Se você dança ou simplesmente aprecia a música árabe, certamente já se deparou com músicas cantadas.

O estudo da letra de uma música, a poesia que completa, precisa ou expande o significado que música transmite ao ouvinte, é essencial para que sua compreensão seja aprofundada e para que seja respeitado artista que a compôs.

O idioma constitui então um obstáculo para os não-falantes que desejam estudar e dançar uma música árabe. Felizmente, existe muito material disponível na rede e com letras árabes transliteradas e traduções para as mais diversas línguas, principalmente para o inglês. E a tradução do inglês para nosso querido português é abissalmente mais simples (mesmo que você não conheça a língua, pode certamente recorrer a pelo menos um amigo ouvinte de rock clássico, primo viciado em seriados americanos, vizinho que dá aulas de inglês ou mesmo para o quase preciso, porém formidável, Tradutor do Google.

Cinco sites estrangeiros que recomendo muito para encontrar traduções são o Shira – que tem várias letras traduzidas em duas versões, o que facilita o “crivo linguístico”-, o Arabic Music Translation – que tem uma lista imensa de artistas, em sua maioria pops, à direita -, o Lyrics Translate – que tem traduções pra outras línguas e um simpático botão “Thanks” para agradecer às boas almas que postaram as traduções – , o Golden Arabic Lyrics – que é focado nos grandes clássicos – e o Fórum do All the Lyrics.

Obviamente não estou dizendo que as traduções são perfeitas, tendo em vista que qualquer tradução de um idioma para outro compromete suas figuras de linguagem, suas expressões idiomáticas, seus jogos de palavras e, fatalmente, sua sonoridade, especialmente tratando-se de um idioma rico como o árabe. Acredito, porém, ser um grande passo para se ter noção da emoção e do pensamento inicialmente idealizados pelo compositor.

----

**TAREFAS A REALIZAR**
(a) Liste os sites estrangeiros que o texto sobre letras de música árabe recomenda para encontrar traduções.
(b) Escreva a continuação do texto sobre letras de música árabe a partir da última frase apresentada.

Um bloco de dados
----

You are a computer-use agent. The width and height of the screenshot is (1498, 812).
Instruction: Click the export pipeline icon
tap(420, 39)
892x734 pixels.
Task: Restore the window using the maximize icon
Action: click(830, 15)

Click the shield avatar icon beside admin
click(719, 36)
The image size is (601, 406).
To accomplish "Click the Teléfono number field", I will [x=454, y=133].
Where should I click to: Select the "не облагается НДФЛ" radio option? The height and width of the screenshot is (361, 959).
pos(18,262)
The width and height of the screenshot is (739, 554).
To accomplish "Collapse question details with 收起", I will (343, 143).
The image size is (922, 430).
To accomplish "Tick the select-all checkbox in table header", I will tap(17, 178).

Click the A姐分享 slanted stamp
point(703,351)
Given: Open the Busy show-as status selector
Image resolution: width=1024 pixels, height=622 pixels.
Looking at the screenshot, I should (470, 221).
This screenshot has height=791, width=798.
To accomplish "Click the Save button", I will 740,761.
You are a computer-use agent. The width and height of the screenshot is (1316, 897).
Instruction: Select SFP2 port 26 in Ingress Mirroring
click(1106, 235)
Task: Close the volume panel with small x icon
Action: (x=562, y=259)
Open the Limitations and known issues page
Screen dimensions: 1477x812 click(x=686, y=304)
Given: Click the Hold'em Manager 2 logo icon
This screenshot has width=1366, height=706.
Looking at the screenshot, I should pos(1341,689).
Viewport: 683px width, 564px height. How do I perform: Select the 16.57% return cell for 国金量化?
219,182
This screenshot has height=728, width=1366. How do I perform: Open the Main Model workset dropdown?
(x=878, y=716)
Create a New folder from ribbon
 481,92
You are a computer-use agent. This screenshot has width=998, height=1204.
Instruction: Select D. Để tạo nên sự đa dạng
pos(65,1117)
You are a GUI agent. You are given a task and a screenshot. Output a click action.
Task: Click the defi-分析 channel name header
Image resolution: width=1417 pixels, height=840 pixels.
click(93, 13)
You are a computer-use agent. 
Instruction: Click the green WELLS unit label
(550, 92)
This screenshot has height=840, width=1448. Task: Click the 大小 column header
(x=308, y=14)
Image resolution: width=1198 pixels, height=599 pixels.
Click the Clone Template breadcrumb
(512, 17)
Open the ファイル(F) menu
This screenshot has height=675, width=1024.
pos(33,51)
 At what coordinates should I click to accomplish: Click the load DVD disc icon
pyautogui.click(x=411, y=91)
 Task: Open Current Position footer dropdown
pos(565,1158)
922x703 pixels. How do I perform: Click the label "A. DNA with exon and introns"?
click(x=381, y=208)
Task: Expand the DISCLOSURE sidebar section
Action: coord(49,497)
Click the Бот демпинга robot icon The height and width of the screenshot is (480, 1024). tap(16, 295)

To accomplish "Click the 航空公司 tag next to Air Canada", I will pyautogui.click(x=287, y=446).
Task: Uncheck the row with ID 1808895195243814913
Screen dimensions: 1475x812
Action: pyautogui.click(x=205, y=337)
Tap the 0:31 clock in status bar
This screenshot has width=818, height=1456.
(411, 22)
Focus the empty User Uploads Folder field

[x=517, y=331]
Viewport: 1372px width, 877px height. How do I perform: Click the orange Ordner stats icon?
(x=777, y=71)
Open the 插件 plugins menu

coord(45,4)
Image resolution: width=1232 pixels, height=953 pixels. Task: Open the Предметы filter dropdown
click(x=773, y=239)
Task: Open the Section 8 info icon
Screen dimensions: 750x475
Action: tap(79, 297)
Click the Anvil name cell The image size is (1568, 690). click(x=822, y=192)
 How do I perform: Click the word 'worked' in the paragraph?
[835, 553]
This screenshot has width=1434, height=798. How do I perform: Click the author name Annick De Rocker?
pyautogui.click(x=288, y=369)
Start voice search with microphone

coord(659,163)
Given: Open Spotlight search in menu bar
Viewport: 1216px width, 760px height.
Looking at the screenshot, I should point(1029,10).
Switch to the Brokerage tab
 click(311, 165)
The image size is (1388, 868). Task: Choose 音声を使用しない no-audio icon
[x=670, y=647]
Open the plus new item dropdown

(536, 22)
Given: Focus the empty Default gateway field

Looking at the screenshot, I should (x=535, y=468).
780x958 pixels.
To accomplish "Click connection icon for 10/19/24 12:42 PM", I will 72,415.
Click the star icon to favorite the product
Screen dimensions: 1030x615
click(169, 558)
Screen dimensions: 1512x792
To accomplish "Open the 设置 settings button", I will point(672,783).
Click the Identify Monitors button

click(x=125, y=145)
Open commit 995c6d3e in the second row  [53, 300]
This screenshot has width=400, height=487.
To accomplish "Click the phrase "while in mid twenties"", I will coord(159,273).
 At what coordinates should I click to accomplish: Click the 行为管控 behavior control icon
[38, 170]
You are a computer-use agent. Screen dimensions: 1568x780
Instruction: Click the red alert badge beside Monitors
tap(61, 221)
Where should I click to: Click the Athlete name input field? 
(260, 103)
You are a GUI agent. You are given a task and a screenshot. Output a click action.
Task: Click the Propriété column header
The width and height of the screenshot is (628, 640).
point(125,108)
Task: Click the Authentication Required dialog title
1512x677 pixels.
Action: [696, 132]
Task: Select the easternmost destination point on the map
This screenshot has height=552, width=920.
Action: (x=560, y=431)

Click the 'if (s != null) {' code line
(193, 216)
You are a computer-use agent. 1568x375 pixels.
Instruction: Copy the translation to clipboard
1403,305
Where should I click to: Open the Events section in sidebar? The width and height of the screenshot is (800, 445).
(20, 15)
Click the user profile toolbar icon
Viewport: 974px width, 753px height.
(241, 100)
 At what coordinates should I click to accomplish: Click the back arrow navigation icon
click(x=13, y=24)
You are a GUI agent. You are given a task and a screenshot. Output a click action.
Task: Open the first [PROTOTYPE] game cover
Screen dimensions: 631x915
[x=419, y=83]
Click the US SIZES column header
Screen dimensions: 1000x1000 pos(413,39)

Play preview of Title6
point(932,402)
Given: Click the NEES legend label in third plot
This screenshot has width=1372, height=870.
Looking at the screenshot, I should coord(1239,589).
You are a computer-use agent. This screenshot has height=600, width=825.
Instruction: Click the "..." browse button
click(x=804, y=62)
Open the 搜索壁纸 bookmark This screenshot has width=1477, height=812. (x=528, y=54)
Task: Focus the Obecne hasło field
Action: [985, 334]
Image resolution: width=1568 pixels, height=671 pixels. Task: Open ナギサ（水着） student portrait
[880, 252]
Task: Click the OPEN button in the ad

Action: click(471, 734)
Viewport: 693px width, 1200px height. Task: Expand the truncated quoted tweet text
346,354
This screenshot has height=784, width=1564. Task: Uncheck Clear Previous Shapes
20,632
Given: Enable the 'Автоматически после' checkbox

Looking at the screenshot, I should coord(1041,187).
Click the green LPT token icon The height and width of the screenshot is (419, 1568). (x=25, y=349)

----

**RESULTADOS POR TAREFA**
(a) Shira; Arabic Music Translation; Lyrics Translate; Golden Arabic Lyrics; Fórum do All the Lyrics

(b)
Dependendo da grafia do nome da música ou do artista, a transliteração pode ser feita de inúmeras formas diferentes. Vou listar alguns tópicos que talvez ajudem na busca por nomes transliterados.

1) Idioma escolhido para tradução
A língua para a qual se traduz um texto faz muita diferença na forma que se translitera um texto em árabe, que utiliza outro alfabeto.
Vou ilustrar com um exemplo: a palavra “maqsoum”. O primeiro a escrever esta palavra desta forma provavelmente era falante de francês, por ter utilizado o “ou” para traduzir o som que em português é representado por “U”.
Um inglês poderia transliterar como “maqsoom” ou “maksoom” e estaria igualmente correto!
Um brasileiro poderia escrever “macsum”, “maksum” e, por que não, “maxum”.
Vale a pena procurar por várias dessas possibilidades quando nos deparamos com um nome difícil de encontrar na internet.
Mas atenção! Para fazer o caminho oposto (transliterar você mesmo), atente-se para não “estragar” a fonética original. Por mais que os sons sejam parecidos em português, para um árabe as diferenças entre M e N ou S e Z são gritantes.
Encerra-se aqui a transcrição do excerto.